Figure 1. Schematic summaries of AChR structure.

Panel A shows the locations of relevant regions in the primary sequences. There are 4 transmembrane regions (TM1-TM4). The channel is formed by the TM2 regions (highlighted in red) from the 5 subunits. The ACh-binding loops are in the N-terminal extracellular region (loops A-C form the "principal" side, D-F the "complementary" side). Panel B shows then membrane topology of a subunit (ACh-binding site: green circle, TM2 helix red cylinder). Panel C shows the arrangement of subunits in the pentamer (viewed from the extracellular side; green circles - ACh-binding interfaces). The channel is located in the center of the rosette of subunits. Panel D shows a homology model of the mouse β1 subunit, threaded on the C. elegans GluCl E subunit [16]. The main chain is shown in blue, and the extracellular domain (ECD) and transmembrane domain (TMD) are indicated by brackets. The region coupling the ECD to the TMD is indicated by "coupling," and includes residues in the PreM1, loop 9, the TM2-link-TM3 region and the "principal pathway" (see text). In the ECD mutated residues in "loop 9" are shown in cyan, "Pre M1" in green, K46 in orange, V132 in yellow and other residues in light gray.
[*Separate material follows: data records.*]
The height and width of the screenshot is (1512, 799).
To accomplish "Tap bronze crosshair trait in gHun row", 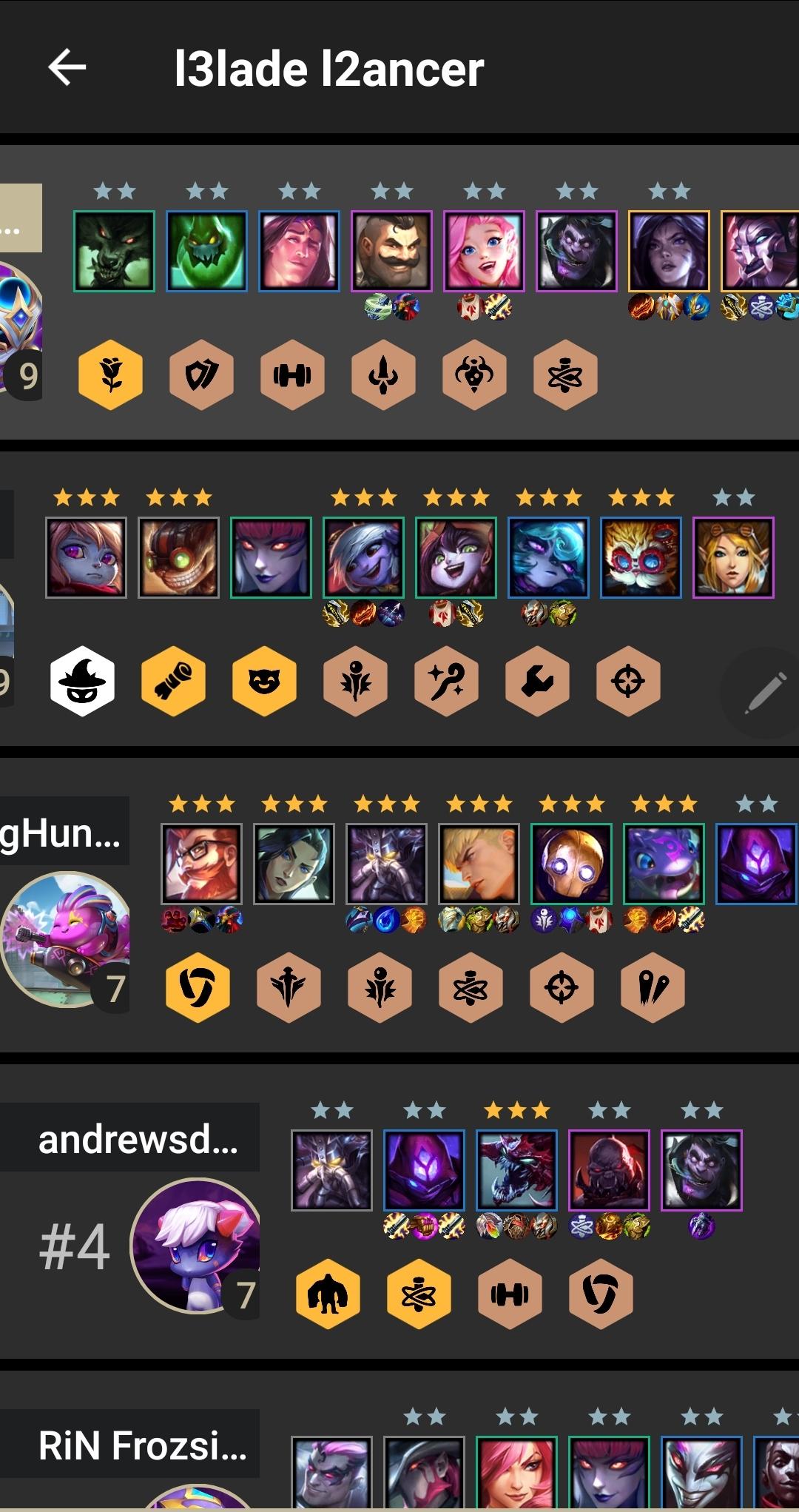I will [562, 987].
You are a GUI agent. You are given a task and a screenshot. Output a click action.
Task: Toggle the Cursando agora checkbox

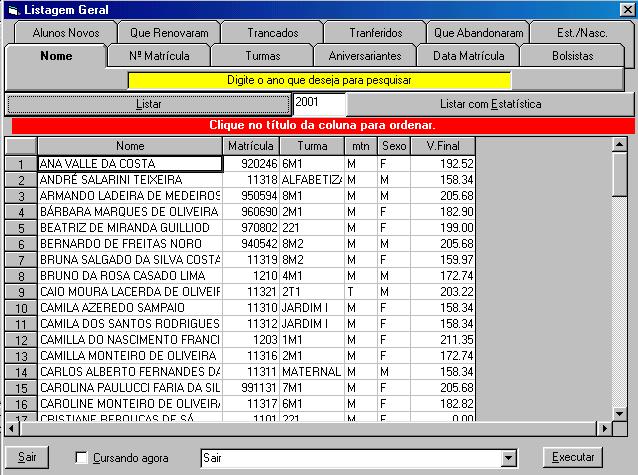[x=82, y=458]
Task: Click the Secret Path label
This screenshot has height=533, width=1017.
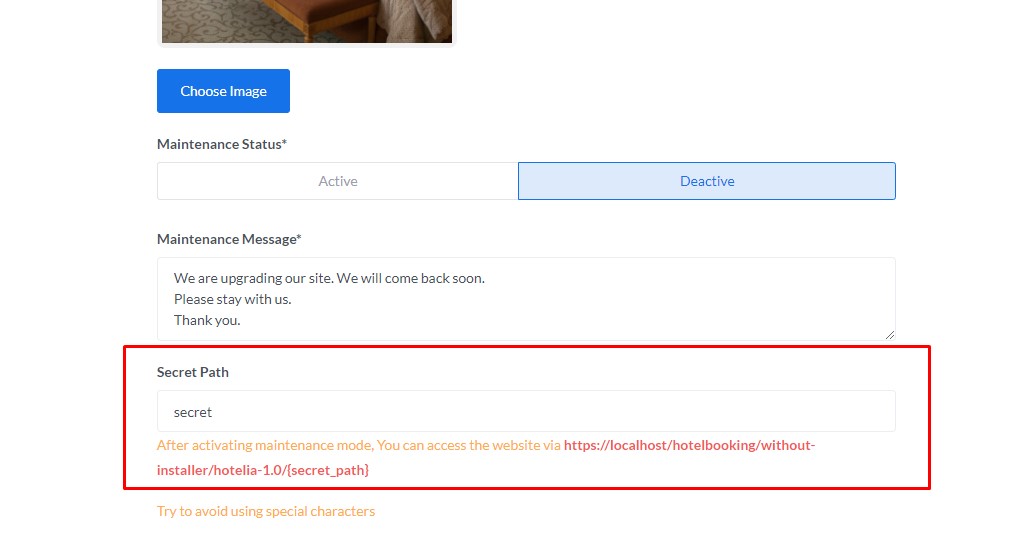Action: pyautogui.click(x=192, y=372)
In the TMD mutated residues in "TM2" are in blue and in the TM2-link-TM3 region in red. Many of the residues studied are located at or near the interface between the ECD and TMD regions of the subunit. Panel E shows the kinetic scheme used to interpret the data. A receptor with a closed channel (C) binds 2 molecules of agonist (A) then the channel opens (O) with an apparent opening rate k_o and apparent closing rate k_c.